Cause. Cause shall mean the occurrence of any of the following events by the individual: (i) commission of any crime involving the Company, or any crime involving fraud, breach of trust, or physical or emotional harm to any person, moral turpitude or dishonesty; (ii) any unauthorized use or disclosure of the Companys proprietary information (other than any such use or disclosure that is not intentional and is not material); (iii) any intentional misconduct or gross negligence that has a material adverse effect on the Companys business or reputation; (iv) any material breach by you of any agreement between you and the Company that is not cured within thirty (30) days after receipt of written notice from the Company describing any such breach; or (v) repeated and willful failure to perform the duties, functions and responsibilities of the individuals position after a written warning from the Company.
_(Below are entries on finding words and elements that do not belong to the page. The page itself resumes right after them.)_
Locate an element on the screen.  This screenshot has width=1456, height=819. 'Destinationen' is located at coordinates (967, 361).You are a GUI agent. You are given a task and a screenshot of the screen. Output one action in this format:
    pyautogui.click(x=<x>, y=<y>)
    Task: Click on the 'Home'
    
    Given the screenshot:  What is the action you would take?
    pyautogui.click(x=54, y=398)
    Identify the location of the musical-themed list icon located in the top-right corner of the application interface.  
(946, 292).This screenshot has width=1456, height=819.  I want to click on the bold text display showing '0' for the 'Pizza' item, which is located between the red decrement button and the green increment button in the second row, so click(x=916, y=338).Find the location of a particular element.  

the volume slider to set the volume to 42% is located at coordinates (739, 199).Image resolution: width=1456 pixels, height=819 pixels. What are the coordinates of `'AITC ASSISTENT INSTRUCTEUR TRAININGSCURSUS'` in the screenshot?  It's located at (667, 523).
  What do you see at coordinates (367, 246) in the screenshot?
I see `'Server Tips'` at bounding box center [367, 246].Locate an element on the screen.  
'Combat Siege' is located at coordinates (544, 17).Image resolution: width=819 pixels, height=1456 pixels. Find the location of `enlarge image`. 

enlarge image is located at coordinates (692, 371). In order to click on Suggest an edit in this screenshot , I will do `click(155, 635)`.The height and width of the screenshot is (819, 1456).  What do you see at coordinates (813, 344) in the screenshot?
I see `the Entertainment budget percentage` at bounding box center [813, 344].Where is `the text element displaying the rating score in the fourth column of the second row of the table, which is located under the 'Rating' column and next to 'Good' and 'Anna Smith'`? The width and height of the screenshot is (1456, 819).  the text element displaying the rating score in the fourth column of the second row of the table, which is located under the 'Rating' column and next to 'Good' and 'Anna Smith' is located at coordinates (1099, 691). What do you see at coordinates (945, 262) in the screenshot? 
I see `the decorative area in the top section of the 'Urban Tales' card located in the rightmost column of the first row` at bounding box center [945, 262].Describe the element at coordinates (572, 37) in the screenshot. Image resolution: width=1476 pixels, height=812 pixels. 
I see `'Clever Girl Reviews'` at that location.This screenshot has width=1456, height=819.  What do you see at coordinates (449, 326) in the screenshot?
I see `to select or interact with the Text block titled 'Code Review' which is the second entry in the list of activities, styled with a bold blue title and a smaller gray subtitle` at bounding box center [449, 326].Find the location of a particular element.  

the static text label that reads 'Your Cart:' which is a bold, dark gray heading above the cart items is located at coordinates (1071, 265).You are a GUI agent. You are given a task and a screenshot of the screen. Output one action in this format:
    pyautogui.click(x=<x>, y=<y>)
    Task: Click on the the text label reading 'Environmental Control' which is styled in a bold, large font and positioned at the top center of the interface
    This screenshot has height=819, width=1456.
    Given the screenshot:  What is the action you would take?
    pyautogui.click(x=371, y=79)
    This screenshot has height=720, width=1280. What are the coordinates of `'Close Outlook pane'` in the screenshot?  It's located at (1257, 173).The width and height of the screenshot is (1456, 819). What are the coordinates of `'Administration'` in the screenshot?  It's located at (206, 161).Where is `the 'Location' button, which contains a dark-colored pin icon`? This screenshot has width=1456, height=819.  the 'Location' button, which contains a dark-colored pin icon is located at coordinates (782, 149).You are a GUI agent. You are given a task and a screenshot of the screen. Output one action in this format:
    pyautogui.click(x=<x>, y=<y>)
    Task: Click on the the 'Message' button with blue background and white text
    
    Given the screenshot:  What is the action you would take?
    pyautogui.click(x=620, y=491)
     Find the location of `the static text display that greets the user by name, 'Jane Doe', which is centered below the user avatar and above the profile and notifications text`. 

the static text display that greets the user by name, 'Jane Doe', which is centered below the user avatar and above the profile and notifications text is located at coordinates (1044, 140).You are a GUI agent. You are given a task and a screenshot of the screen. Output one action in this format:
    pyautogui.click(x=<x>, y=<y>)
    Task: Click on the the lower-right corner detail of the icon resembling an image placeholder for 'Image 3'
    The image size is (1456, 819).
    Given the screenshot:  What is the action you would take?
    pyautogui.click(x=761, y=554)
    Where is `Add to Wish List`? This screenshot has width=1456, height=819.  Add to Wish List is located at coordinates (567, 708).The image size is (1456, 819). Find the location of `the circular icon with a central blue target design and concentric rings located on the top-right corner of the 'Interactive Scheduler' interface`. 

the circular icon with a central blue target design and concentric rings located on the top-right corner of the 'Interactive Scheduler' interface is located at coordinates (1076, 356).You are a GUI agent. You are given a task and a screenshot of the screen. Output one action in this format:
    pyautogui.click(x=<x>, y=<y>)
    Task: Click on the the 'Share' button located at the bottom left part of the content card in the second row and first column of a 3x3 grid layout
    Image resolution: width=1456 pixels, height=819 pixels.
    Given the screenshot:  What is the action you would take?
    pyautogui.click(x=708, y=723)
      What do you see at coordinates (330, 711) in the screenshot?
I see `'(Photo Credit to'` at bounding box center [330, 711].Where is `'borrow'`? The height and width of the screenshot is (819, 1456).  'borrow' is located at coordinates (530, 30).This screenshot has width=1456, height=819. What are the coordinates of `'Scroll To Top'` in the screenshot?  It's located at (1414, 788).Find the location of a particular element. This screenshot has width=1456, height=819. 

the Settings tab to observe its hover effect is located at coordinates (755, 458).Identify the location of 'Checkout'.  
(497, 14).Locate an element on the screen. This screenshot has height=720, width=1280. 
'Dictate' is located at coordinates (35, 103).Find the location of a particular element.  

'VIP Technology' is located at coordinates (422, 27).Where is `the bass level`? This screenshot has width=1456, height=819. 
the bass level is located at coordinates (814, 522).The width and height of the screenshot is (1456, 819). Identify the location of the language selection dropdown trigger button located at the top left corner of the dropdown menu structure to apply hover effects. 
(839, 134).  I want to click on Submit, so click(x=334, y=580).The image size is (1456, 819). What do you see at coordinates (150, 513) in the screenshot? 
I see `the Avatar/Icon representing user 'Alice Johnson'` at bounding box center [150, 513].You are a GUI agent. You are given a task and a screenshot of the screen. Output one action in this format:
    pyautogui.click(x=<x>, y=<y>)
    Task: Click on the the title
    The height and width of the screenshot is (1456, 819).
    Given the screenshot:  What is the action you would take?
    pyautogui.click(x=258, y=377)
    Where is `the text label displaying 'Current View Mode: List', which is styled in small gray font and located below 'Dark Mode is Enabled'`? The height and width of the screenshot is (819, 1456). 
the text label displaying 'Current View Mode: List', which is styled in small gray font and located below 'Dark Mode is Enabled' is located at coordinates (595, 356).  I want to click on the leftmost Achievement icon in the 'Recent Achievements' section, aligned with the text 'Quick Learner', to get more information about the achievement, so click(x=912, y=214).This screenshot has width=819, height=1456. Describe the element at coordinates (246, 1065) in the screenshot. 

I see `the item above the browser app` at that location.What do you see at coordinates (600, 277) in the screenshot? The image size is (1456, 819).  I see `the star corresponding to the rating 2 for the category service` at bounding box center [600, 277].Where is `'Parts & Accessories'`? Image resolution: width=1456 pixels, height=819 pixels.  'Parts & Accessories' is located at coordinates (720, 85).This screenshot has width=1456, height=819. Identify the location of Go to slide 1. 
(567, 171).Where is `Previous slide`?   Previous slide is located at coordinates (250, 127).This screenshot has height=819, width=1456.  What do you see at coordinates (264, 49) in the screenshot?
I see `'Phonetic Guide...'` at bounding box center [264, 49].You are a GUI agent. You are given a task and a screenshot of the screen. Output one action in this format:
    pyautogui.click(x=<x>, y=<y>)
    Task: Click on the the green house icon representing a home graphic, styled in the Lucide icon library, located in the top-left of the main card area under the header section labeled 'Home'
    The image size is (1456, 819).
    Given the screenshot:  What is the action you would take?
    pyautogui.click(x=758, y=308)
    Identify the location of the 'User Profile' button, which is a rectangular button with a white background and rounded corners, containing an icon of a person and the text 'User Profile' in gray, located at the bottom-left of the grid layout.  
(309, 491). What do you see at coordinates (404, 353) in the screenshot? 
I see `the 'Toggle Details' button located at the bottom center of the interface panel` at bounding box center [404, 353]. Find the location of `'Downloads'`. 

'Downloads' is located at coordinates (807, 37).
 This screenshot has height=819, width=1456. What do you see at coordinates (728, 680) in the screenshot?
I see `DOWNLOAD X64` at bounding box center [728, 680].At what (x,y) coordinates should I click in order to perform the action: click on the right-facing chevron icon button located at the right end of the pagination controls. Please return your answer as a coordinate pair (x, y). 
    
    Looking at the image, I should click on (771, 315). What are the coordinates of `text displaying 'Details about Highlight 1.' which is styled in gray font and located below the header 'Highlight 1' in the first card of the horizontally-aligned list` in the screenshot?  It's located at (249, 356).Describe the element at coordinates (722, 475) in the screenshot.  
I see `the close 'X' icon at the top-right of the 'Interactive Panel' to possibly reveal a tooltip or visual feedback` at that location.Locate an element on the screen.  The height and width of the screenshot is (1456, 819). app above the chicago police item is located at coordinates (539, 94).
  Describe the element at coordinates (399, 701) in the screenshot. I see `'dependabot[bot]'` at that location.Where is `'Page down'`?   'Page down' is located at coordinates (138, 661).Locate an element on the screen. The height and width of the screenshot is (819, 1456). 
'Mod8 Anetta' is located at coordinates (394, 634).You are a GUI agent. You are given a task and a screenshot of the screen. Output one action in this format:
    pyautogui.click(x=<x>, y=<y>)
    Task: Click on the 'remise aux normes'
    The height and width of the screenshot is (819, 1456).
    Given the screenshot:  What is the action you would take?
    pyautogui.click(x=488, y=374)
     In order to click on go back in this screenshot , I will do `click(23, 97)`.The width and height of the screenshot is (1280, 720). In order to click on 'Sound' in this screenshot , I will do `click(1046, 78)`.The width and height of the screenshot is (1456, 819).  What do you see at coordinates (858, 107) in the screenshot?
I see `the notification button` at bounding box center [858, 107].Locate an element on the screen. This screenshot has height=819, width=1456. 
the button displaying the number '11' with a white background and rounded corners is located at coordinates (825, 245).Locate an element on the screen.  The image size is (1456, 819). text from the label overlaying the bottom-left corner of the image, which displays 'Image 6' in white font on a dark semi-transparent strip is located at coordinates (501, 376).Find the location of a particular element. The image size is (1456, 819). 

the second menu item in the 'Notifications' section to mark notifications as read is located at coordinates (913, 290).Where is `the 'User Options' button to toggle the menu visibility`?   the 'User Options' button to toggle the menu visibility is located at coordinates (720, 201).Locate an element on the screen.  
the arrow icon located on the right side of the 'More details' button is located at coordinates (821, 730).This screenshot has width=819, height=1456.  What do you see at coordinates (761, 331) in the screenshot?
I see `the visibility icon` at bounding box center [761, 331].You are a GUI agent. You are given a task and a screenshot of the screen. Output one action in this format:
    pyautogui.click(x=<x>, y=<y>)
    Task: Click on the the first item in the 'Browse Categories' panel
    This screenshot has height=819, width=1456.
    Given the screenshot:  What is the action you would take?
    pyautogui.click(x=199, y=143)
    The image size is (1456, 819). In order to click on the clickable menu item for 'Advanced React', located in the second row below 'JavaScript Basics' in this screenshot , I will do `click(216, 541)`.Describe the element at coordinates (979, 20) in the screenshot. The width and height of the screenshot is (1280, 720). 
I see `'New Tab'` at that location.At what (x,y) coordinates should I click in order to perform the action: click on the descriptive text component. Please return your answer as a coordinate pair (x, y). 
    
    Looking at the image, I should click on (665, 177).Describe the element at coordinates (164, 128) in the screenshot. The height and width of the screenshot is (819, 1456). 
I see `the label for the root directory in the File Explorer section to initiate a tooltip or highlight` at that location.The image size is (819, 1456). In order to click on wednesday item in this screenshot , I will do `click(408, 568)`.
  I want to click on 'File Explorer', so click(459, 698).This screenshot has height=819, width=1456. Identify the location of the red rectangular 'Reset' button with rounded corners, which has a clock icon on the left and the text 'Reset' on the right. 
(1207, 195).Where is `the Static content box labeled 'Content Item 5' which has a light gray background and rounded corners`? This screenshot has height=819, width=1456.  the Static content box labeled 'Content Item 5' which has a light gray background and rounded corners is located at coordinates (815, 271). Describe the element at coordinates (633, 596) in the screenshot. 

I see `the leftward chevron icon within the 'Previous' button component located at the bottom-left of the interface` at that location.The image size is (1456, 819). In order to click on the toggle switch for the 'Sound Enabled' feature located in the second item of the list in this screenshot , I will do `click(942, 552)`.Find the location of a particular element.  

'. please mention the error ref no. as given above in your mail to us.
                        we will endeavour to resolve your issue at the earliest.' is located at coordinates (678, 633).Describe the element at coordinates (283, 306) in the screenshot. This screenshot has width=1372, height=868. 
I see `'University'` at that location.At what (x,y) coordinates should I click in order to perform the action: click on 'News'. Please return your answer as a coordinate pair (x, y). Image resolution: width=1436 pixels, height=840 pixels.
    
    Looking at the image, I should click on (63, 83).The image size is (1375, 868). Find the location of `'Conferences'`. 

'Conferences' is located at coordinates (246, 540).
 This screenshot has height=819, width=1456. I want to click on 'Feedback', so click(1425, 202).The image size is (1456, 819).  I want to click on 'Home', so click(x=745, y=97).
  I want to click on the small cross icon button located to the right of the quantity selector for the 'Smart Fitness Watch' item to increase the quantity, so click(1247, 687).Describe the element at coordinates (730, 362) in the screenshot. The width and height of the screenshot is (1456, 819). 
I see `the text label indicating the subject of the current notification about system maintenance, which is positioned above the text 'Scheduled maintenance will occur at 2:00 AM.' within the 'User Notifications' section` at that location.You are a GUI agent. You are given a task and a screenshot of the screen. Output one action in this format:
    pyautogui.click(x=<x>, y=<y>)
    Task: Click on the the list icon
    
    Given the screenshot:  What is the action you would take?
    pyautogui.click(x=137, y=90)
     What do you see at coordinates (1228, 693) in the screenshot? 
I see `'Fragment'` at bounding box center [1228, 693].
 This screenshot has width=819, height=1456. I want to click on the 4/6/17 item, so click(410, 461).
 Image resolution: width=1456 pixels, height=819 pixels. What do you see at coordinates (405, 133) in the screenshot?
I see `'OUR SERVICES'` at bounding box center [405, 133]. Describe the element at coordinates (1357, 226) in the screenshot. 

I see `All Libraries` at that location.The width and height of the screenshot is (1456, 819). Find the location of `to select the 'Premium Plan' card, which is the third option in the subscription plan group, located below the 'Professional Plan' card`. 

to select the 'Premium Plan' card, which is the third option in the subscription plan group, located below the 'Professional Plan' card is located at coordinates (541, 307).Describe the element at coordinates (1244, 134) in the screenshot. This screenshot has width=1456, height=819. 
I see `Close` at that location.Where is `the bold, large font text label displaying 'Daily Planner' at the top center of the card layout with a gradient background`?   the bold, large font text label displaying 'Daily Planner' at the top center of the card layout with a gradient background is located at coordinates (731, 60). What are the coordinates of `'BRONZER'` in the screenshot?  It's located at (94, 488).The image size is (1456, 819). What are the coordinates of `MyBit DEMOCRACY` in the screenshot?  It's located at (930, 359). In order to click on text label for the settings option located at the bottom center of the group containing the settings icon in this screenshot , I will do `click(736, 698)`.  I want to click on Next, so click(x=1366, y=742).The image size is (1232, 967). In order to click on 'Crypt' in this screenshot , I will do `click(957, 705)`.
Good Reason. Good Reason shall mean your resignation from all positions you then hold with the Company if: (A) without your written consent (i) there is a material diminution in the nature or scope of your authorities, duties, title, or authority; (ii) there is a material reduction of your base salary; provided,
however, that a material reduction in your base salary pursuant to a salary reduction program affecting all or substantially all of the employees of the Company and that does not adversely affect you to a greater extent than other similarly situated employees shall not constitute Good Reason; or (iii) you are required to relocate your primary work location to a facility or location that would increase your one way commute distance by more than thirty-five (35) miles from your primary work location as of immediately prior to such change, (B) you provide written notice outlining such conditions, acts or omissions to the Companys General Counsel within thirty (30) days immediately following such material change or reduction, (C) such material change or reduction is not remedied by the Company within thirty (30) days following the Companys receipt of such written notice and (D) your resignation is effective not later than thirty (30) days after the expiration of such thirty (30) day cure period. Good Reason shall also mean your resignation, at your sole discretion, on the one year anniversary of a Sale of the Company Transaction from all positions you then hold with the Company or its successor if by that date (i) you have not entered into a written letter or agreement with the Company or such successor that provides for your continued employment with the Company or such successor, and (ii) if at that one year anniversary of a Sale of the Company Transaction, another Chief Financial Officer has any control and/or oversight, directly or indirectly, over the Company (or what used to be the Company prior to such transaction). For purposes of clarification, any Qualifying Termination that occurs on the first anniversary of a Sale of the Company Transaction shall be deemed and treated as occurring within the twelve (12) months immediately following a Sale of the Company Transaction for all purposes of this letter of employment.
Invention, Non-Disclosure, Non-Competition and Non-Solicitation Obligations. In exchange for your employment with the Company pursuant to the terms and conditions herein, you acknowledge and reaffirm your obligations set forth in the Employee Confidentiality, Assignment of Inventions, Non-Competition and Non-Solicitation Agreement (the NDA) you have executed for the benefit of the Company, which obligations remain in full force and effect.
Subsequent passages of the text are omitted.